By Richard Truett, Crain News Service
DETROIT (Nov. 30, 2015) — Self-driving cars are a bad move, according to longtime consumer advocate Ralph Nader.
Today, on the 50th anniversary of the publication of his landmark book, Unsafe at Any Speed, Mr. Nader said the auto industry should put the brakes on automated driving.
“It's leading to the emerging great hazard on the highway, which is distracted driving,” Mr. Nader said. The auto industry wants “to turn cars into entertainment arenas, mobile offices. Distracted driving is already generating thousands of deaths per year. They are ballyhooing the driverless cars when the algorithms are nowhere near as specific as serendipitous situations on the road in congested traffic.”
Last week, the National Highway Traffic Safety Administration (NHTSA) estimated that 10 percent of 2014's traffic fatalities were caused by distracted driving.
Mr. Nader, speaking with Automotive News from his office in Washington, D.C., said he's not against much of the technology in today's vehicles — just the way some of it is being used.

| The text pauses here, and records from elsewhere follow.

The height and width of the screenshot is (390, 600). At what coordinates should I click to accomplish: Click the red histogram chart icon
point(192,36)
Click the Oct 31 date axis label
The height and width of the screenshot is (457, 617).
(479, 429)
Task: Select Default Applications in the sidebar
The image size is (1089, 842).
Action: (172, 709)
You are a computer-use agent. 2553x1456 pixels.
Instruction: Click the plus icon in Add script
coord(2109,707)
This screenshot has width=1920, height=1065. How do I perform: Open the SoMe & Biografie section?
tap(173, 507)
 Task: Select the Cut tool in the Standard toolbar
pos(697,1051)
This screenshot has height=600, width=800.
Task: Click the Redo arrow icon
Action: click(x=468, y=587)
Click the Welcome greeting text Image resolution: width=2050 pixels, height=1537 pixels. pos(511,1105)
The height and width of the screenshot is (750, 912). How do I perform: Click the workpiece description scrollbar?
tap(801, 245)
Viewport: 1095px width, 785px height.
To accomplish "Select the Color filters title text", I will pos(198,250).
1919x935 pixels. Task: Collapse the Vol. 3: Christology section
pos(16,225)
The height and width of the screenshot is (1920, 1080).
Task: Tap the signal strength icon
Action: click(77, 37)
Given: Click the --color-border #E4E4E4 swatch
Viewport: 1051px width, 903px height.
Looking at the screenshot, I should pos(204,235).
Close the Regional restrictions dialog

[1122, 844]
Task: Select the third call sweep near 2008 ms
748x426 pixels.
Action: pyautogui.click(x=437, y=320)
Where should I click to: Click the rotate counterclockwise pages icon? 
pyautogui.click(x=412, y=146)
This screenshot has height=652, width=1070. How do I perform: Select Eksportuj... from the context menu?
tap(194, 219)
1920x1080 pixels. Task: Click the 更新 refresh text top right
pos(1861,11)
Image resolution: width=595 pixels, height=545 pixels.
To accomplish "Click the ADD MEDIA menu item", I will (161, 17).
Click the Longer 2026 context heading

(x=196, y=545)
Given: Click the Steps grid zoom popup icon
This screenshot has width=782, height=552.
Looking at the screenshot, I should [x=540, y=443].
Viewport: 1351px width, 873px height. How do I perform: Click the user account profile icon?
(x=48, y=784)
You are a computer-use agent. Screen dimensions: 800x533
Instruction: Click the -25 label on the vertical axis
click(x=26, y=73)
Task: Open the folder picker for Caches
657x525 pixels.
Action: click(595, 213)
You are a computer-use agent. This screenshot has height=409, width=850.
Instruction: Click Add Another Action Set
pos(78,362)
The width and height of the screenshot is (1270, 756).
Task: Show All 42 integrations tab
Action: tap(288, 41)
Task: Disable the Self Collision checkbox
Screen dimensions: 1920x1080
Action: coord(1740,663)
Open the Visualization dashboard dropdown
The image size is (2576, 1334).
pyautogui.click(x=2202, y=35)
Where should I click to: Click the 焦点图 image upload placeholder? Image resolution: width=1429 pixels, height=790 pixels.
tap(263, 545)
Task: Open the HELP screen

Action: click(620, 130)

“There are definite benefits of collision-avoidance systems,” Mr. Nader said. “But the problem is once the auto companies get on to something, they don't know when to stop. And so they are turning the automobile into an ever more complicated computer on wheels. Which means that the driver is losing control to the software, and the more the driver loses control to the software, the less the driver is going to be able to control the car down the road.”